Sempre mostro meus originais para algumas pessoas próximas e para minha agente, a Luciana Villas-Boas. No caso da não-ficção, sempre procuro a leitura de alguém que possa lê-lo criticamente.
Como é sua relação com a tecnologia? Você escreve seus primeiros rascunhos à mão ou no computador?
Minha relação com a tecnologia é ótima. Escrevo no computador ou no iPad. Escrevo em teclado desde meus tempos de repórter. O que escrevo à mão é quase ilegível. Tenho que digitar logo, enquanto ainda consigo decifrar minhas notas manuscritas. No livro Copenhague, Antes e Depois, enchi dois bloquinhos Moleskine de anotações. Foi uma tortura. Para os ensaios, uso um aplicativo chamado Notecard que me ajuda a organizar um fichário de notas digitais e que parece com o processo tradicional de fichas manuscritas. Mas é muito mais ágil.
De onde vêm suas ideias? Há um conjunto de hábitos que você cultiva para se manter criativo?
Da leitura e da observação. Sou um leitor compulsivo, leio diariamente, muito. Compro livros toda semana praticamente e ganho muitos livros. Voltei do Fliaraxá com dez livros autografados e todos serão lidos. Observo as pessoas, as ruas, onde estiver. Anoto mentalmente cenas, fragmentos de diálogos, expressões corporais e faciais, detalhes, comida, vestimenta, figuras.
Tudo isso se transformará em ficção um dia. Ou em um tema para ensaio.
O que você acha que mudou no seu processo de escrita ao longo dos anos? O que você diria a si mesmo se pudesse voltar à escrita de sua tese?
O que mudou é que transitei dos escritos da juventude, quando acreditava em inspiração, para os escritos da maturidade, quando acredito em disciplina literária. O estado narrativo resulta mais da disciplina do que da inspiração.
Acabo de escrever um livro, cujo primeiro capítulo foi todo inspirado em um capítulo de minha dissertação de mestrado. Fiz apenas atualizações, a tese foi escrita décadas atrás, e correções de estilo. A tese de doutorado, escrevi em inglês. É outro mundo, muito mais limitado do ponto de vista de domínio da linguagem.
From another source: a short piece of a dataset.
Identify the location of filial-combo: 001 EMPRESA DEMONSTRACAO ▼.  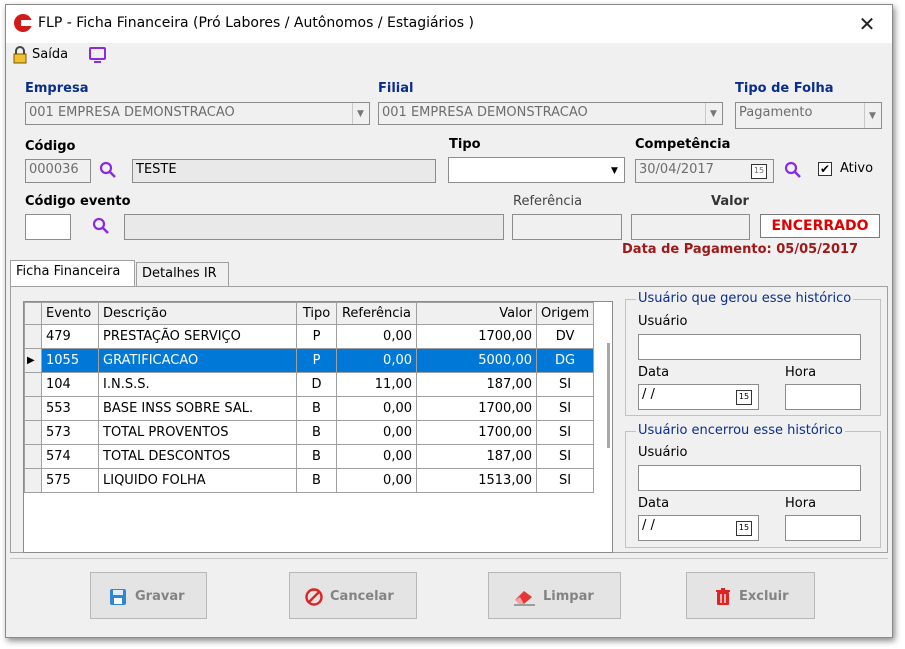
(550, 114).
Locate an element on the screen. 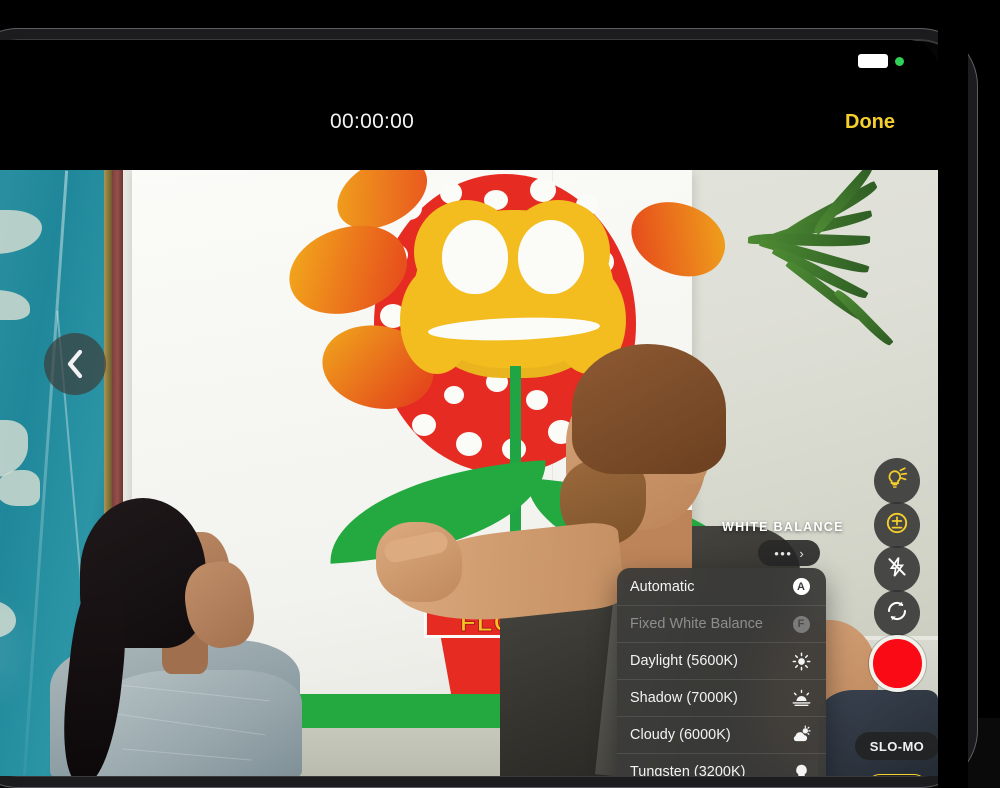 Image resolution: width=1000 pixels, height=788 pixels. menu-item-label: Fixed White Balance is located at coordinates (696, 624).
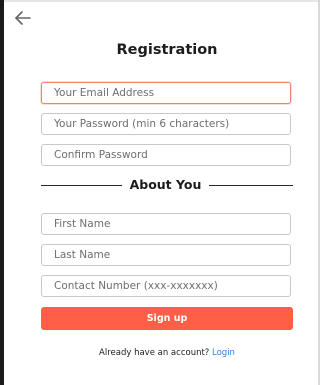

O que eu diria é que “reescrevia no passado muito menos do que devia”.
Que projeto você gostaria de fazer, mas ainda não começou? Que livro você gostaria de ler e ele ainda não existe?
O projeto que ainda não comecei é o de um novo romance. Ainda estou nos esboços que não pegam.
O livro que gostaria de ler, mas não existe, é um romance que me arrebate como Grande Sertão: Veredas ou Cem anos de solidão.